(no title)
zaro | 5 years ago
The unless example is a good one. So while you can trivially implement 'unless' in lisp, most probably in a large code base, you'll en up with 'unless', 'if-not' and depending on how creative others are probably also 'negat-if'.
Jtsummers|5 years ago
Reelin|5 years ago
Certainly the design of a language should facilitate and even actively encourage writing good code. Attempting to solve systemic organizational or educational issues with it is probably counterproductive though.
andreareina|5 years ago
The benefit is being able to extend the language. Context managers in Lisp are just macros. Clojure's spec and async are macros.
For sure, the joke about blowing your whole leg off (as opposed to just your foot) applies, but it's the same for concurrency, distributed systems, cryptography, etc. The answer isn't to ban it, it's to exercise more care in the construction of these abstractions so that mere mortals can use them safely.
Fishysoup|5 years ago
This makes macro wizardry easier to spot, but restricts how "plastic" the language is somewhat.
https://docs.julialang.org/en/v1/manual/metaprogramming/
lawl|5 years ago
imo this is not only a problem in a singular large code base, but also libraries.
I know not everyone likes Go, but I've noticed that i find it super easy to dig into some open source dependency and navigate it, because in some ways Go is the exact opposite of lisp. In terms of the language not allowing a lot of flexibility at least.
I never found navigating foreign java code bases that easy because this project uses spring for dependency injection, that one does some other class loader magic etc, streams, no streams etc. pp.

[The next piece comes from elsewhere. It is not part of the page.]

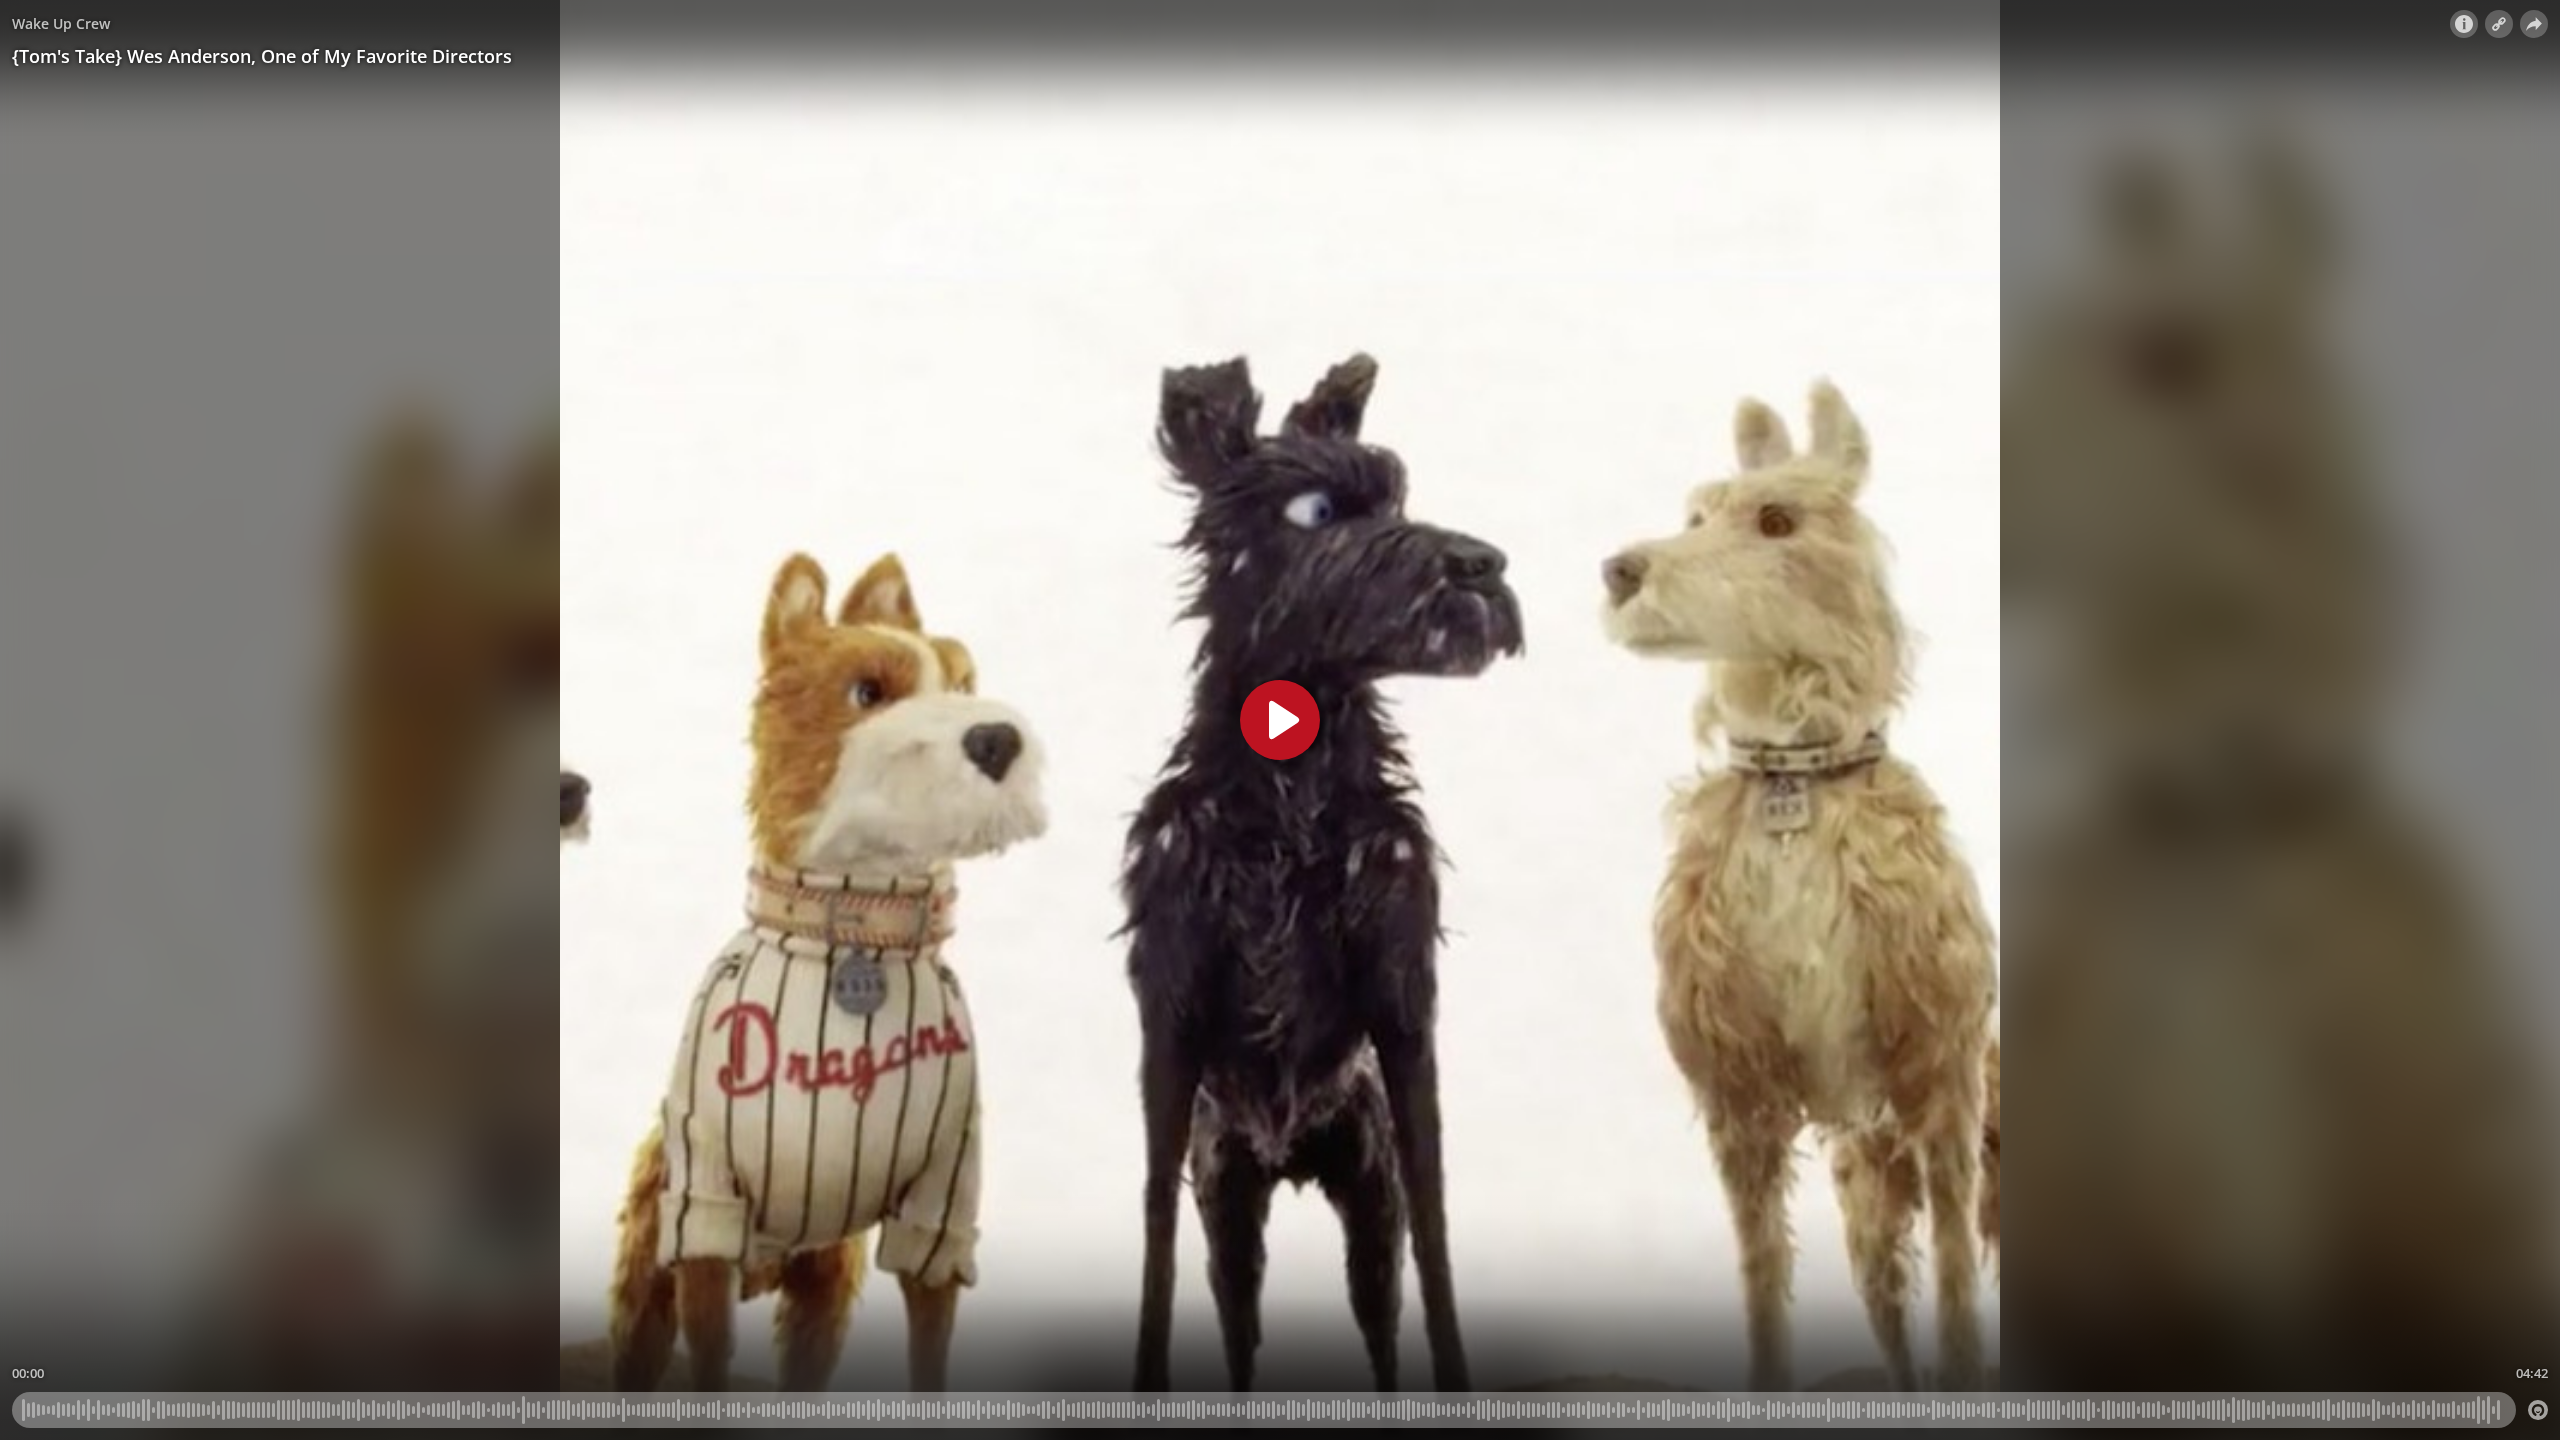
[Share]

That said, I do think LISP is cool, but I think it ends up being a right tool for the job kind of thing. I could imagine LISP being nice for things like game engine scripting etc.
Viliam1234|5 years ago
In Clojure, "if-not" is part of clojure.core (the equivalent of java.lang in Java), so a decent programmer would almost certainly be familiar with it; and if not, it would be pointed out at a code review.
People use Lisp for a while, so the obvious simple ideas were probably already noticed and implemented.
With less frequent things, implementing the same thing twice under two different names is a problem that happens regardless of the language.